The Storefront Study results represent a nice collection of ideas from the UW students. Those ideas embody a community and area that would serve the needs of all generations. But bold ideas don’t fly downtown.
A parking garage or a group of mixed-use buildings with underground spaces would be perfect for 455 cars. Would it help? Yes. Will it get done? No.
Look at how much hand-wringing the One Harbor Point proposed development is bringing — and it hasn’t even been officially approved!
The studio project also suggested plazas and play areas. Some in the community are already complaining about traffic downtown, and nothing of large significance that would bring more people into the core has been built yet.

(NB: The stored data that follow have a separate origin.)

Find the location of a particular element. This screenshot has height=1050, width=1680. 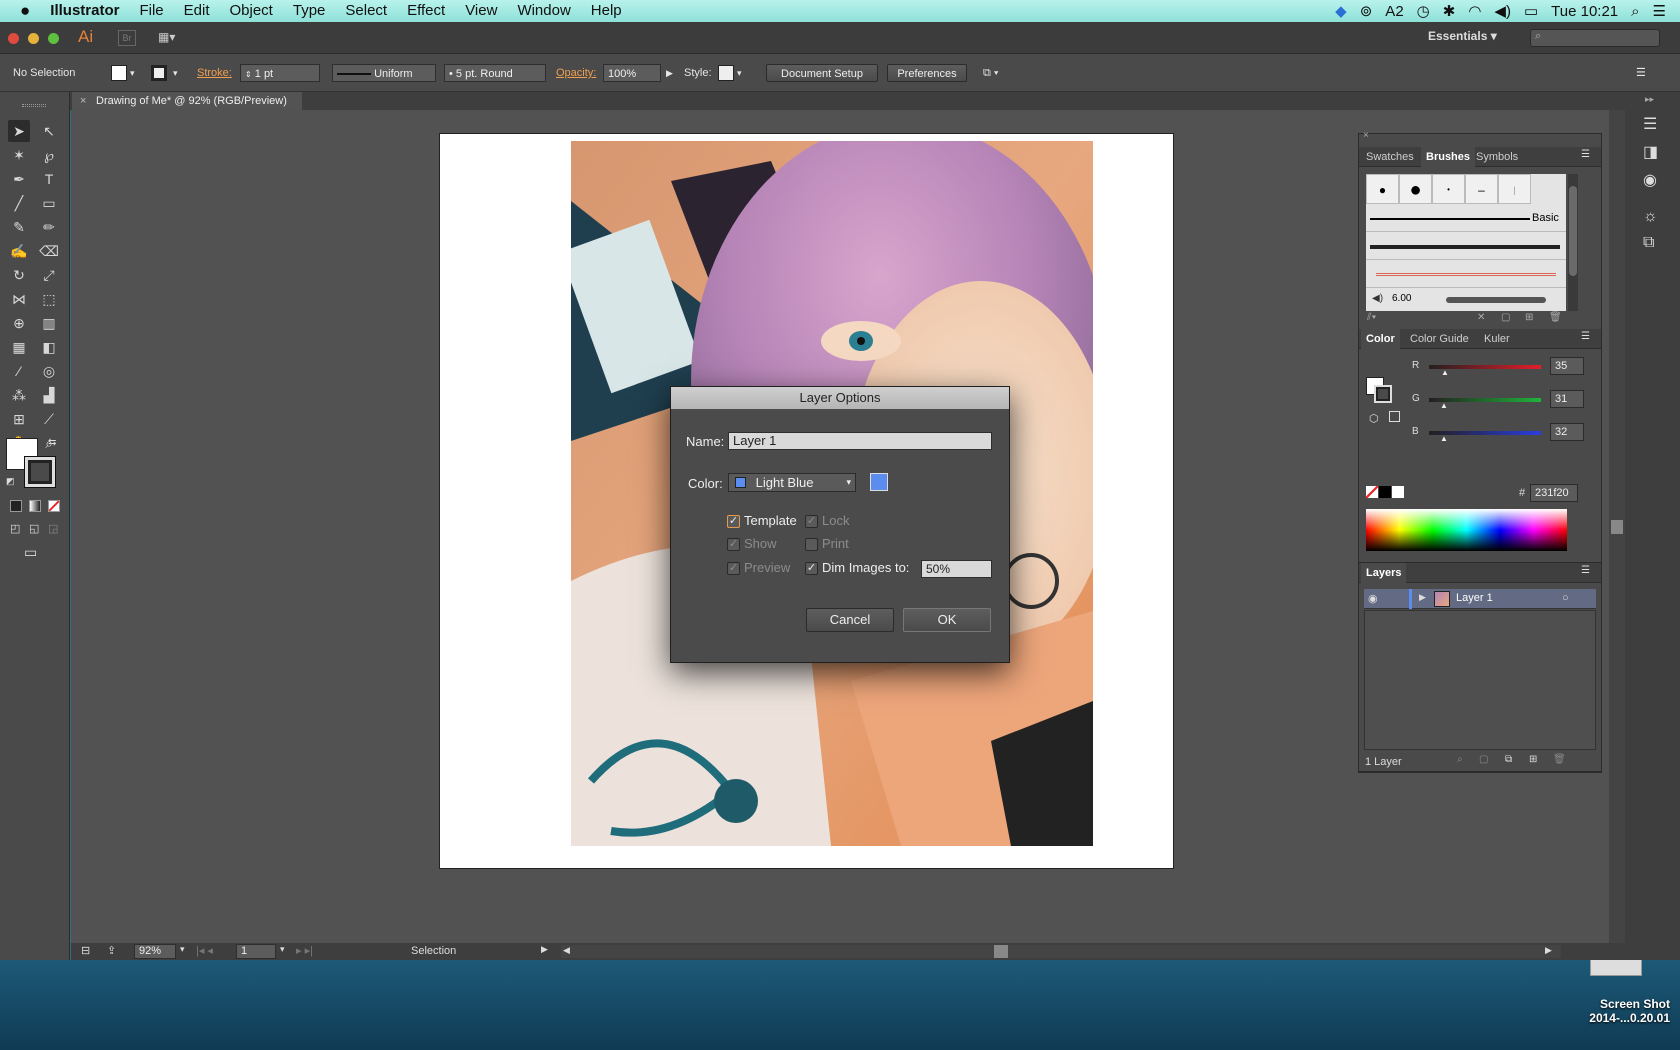

volume-icon: ◀) is located at coordinates (1502, 11).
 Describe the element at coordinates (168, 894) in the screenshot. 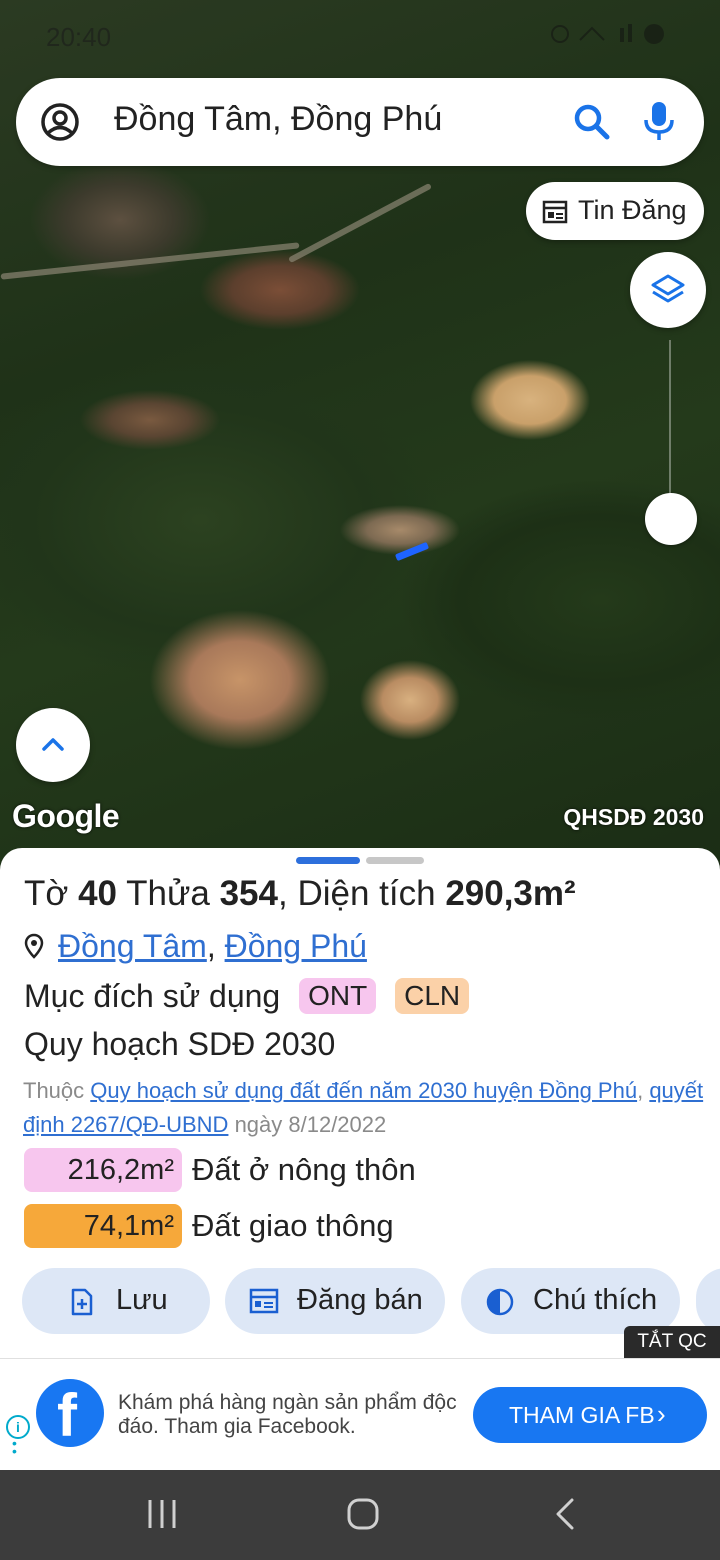

I see `parcel-label: Thửa` at that location.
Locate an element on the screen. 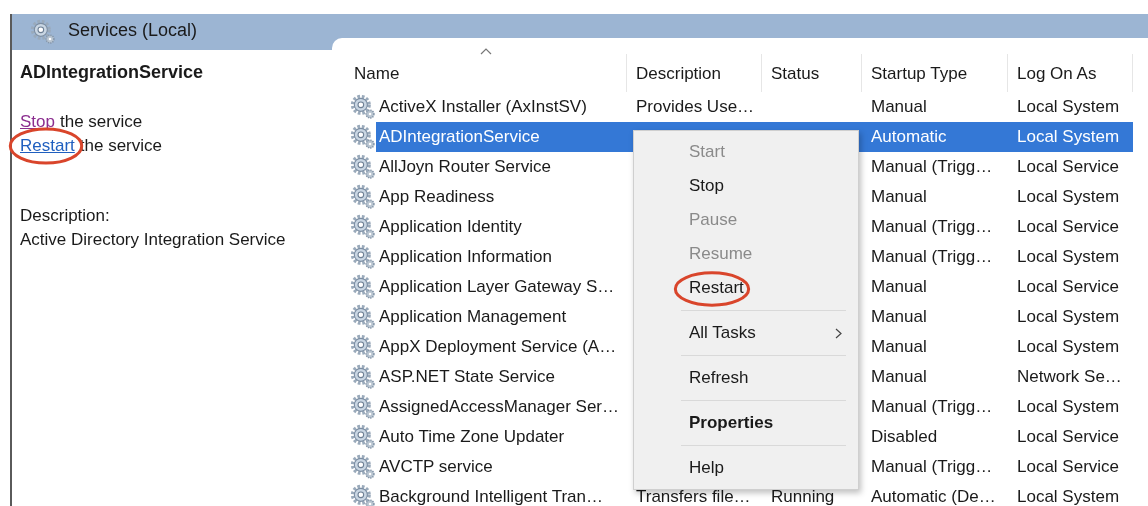  chevron-right-icon is located at coordinates (838, 333).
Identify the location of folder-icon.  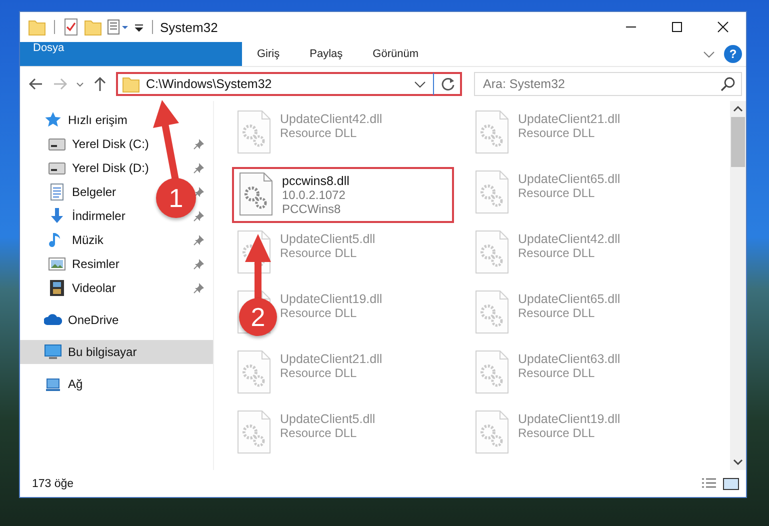
(131, 84).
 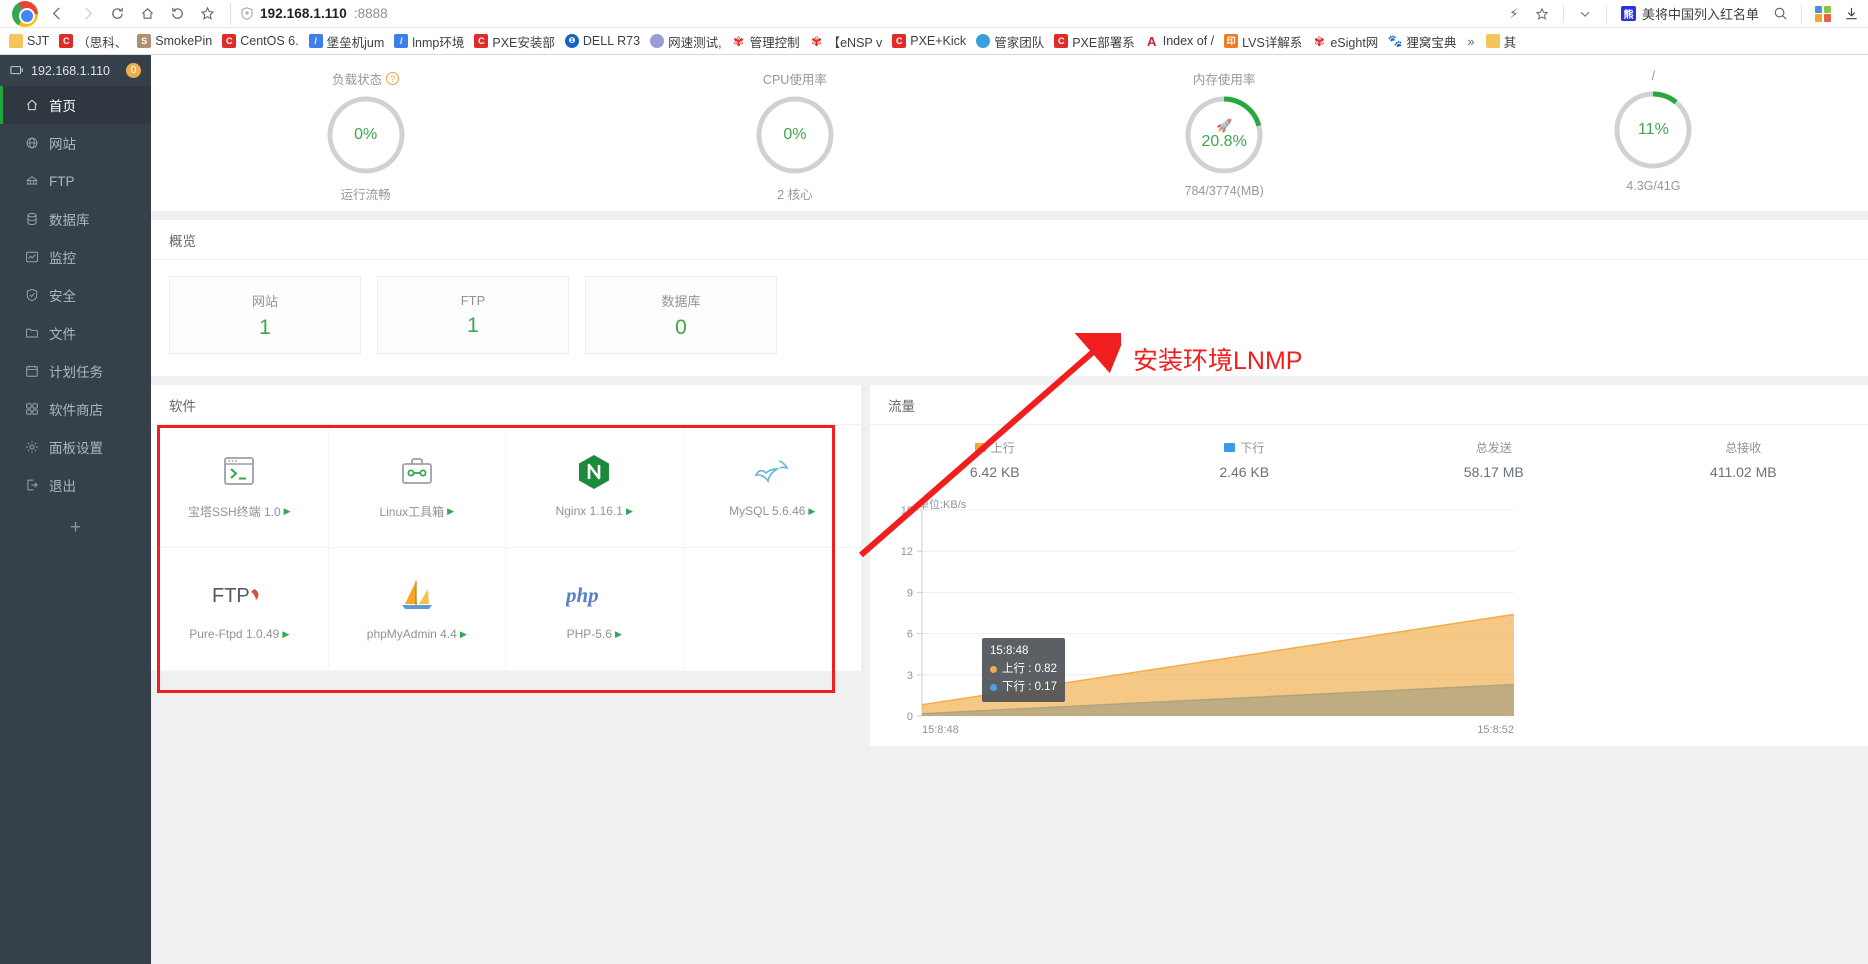 I want to click on download-icon, so click(x=1851, y=14).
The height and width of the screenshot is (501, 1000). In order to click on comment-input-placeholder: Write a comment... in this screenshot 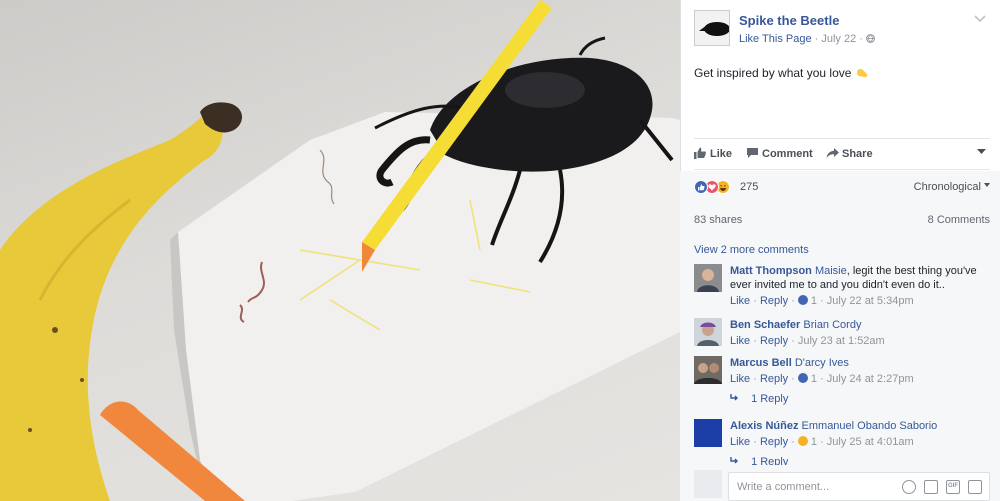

These recommendations are spot-on for a growing city that welcomes new residents and has a long-term vision that mirrors that sentiment. But until that sentiment is wholly embraced by city leaders who can find a way to acknowledge the city’s heritage while finding a middle ground that accommodates the changing needs of the community, there will be a development stalemate downtown.
In September, a book will be published which fully describes the studio’s recommendations. It will be made available to the city, community organizations and citizens by the Downtown Waterfront Alliance.
Nicholls said the community should be patient in reviewing these ideas for the future. The book will help us understand the best practices recommended by the students. In some communities, significant individuals and organizations have come to invest in and support ideas such as those presented, Nicholls said.
The major question is whether those organizations or individuals will come forward in a community that is grappling with its identity.